What a great idea you have. I tried the peppermint enteric pills and they only made it worse. I find that most of my symptoms are diet related, although sometimes they may be triggered by stress. I wonder though if it is a chicken before the egg thing. Is it the stress that causes the symptoms or the symptoms that cause the stress?I would say I have my IBS about 80-90% under control now. I take probiotics and drink soya milk before every meal. I also follow the FODMAP diet, although I have noticed some foods that are supposed to be safe really trigger my symptoms (oatmeal for example) so it is true that everyone has different triggers. I have not had diarrhea for over a month and only get gas if I eat certain things. My worst symptoms now are mostly bloating and cramping when I am sleeping and in the morning until I have a bowel movement. For the most part, my life is about 80 - 90% back to normal which is a major improvement from a couple months ago. It is very important for those who have diet triggered symptoms to put the time and effort into figuring out the trigger foods. Trust me, it will be well worth it. I used to love my daily iced cappicino or cokes and I have totally given them up. To be honest, I still get tempted once in a while, but then I think of the consequences and the thought passes quickly.When I first concluded I had IBS a few months ago, I quickly became very disappointed in the medical community and realized I had to take my life in my own hands. I did a lot of googling and read a few books on IBS. Though a lot of trial and error I have gotten my life back to almost normal. There is no cure for IBS and I have accepted that fact, but I am determined to control my life and not let IBS control it. I hope this info will help anyone who has IBS.


----------



## madkramer (Apr 24, 2012)

Hen said:


> What a great idea you have. I tried the peppermint enteric pills and they only made it worse. I find that most of my symptoms are diet related, although sometimes they may be triggered by stress. I wonder though if it is a chicken before the egg thing. Is it the stress that causes the symptoms or the symptoms that cause the stress?I would say I have my IBS about 80-90% under control now. I take probiotics and drink soya milk before every meal. I also follow the FODMAP diet, although I have noticed some foods that are supposed to be safe really trigger my symptoms (oatmeal for example) so it is true that everyone has different triggers. I have not had diarrhea for over a month and only get gas if I eat certain things. My worst symptoms now are mostly bloating and cramping when I am sleeping and in the morning until I have a bowel movement. For the most part, my life is about 80 - 90% back to normal which is a major improvement from a couple months ago. It is very important for those who have diet triggered symptoms to put the time and effort into figuring out the trigger foods. Trust me, it will be well worth it. I used to love my daily iced cappicino or cokes and I have totally given them up. To be honest, I still get tempted once in a while, but then I think of the consequences and the thought passes quickly.When I first concluded I had IBS a few months ago, I quickly became very disappointed in the medical community and realized I had to take my life in my own hands. I did a lot of googling and read a few books on IBS. Though a lot of trial and error I have gotten my life back to almost normal. There is no cure for IBS and I have accepted that fact, but I am determined to control my life and not let IBS control it. I hope this info will help anyone who has IBS.
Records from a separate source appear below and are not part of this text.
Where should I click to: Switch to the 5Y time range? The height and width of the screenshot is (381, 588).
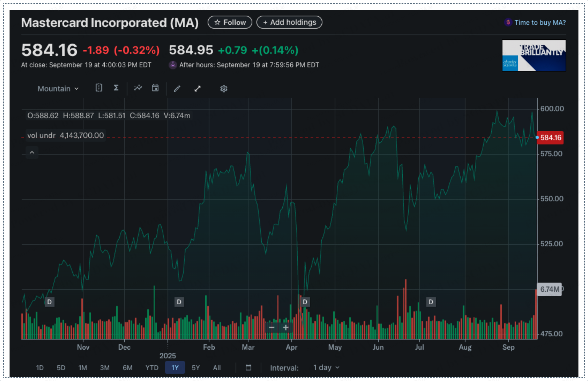pyautogui.click(x=195, y=367)
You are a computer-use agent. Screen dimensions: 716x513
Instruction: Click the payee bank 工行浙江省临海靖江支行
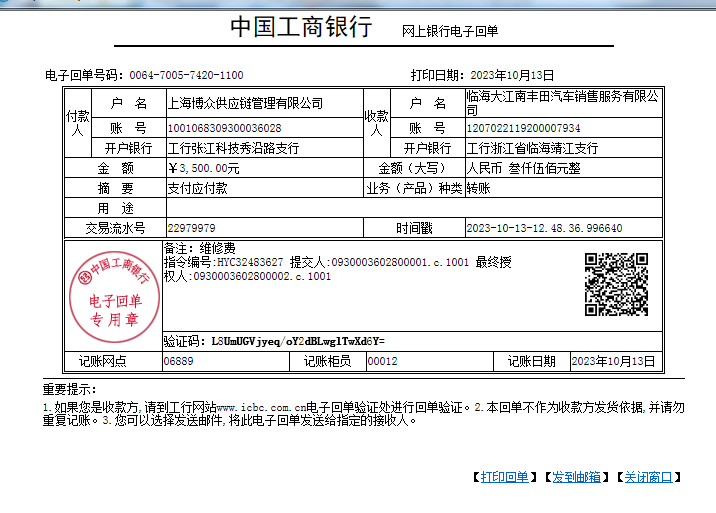coord(532,148)
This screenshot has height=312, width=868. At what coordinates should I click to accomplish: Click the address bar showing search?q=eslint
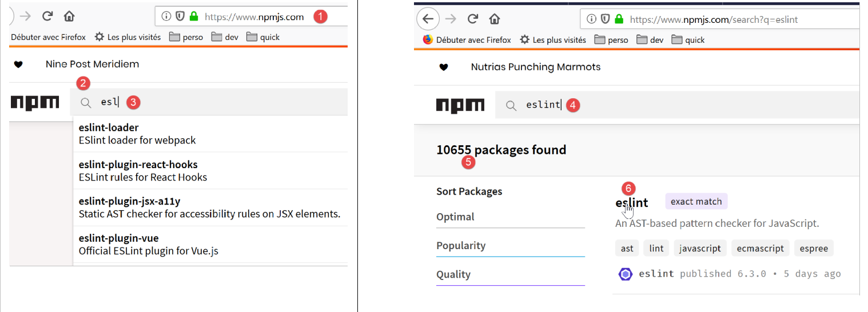click(738, 19)
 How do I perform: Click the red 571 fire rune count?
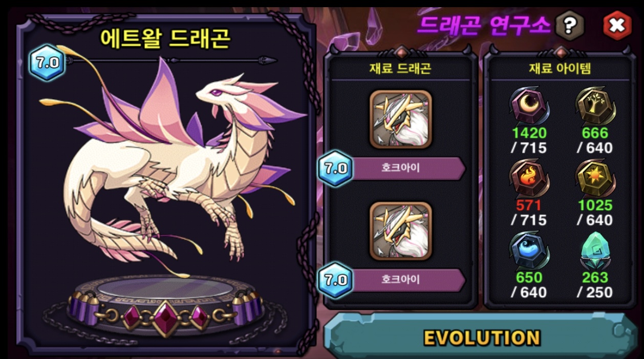pyautogui.click(x=529, y=206)
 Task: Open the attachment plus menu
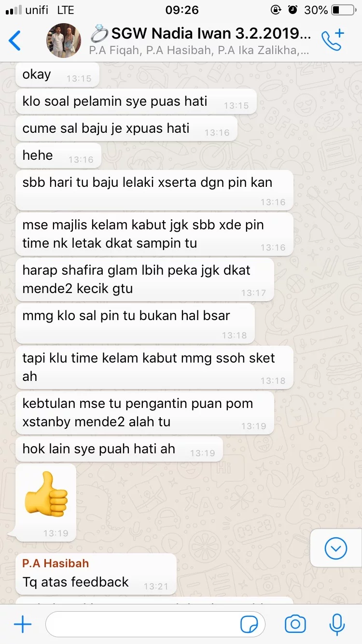22,625
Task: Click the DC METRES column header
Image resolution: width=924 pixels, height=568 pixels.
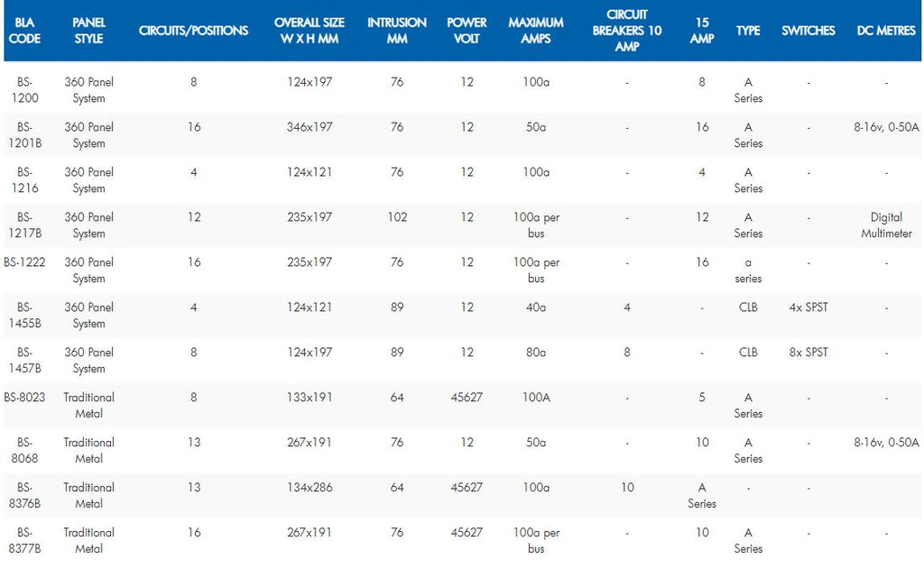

Thank you for your post. I'm interested in knowing more about the FODMAP diet. Please give a brief overview of what it is, how long you've been doing it, etc. I will also research online. I have been tested for food allergies and try to avoid my food allergens, but I'm still have IBS problems.


----------



## Hen (Apr 19, 2012)

madkramer said:


> Thank you for your post. I'm interested in knowing more about the FODMAP diet. Please give a brief overview of what it is, how long you've been doing it, etc. I will also research online. I have been tested for food allergies and try to avoid my food allergens, but I'm still have IBS problems.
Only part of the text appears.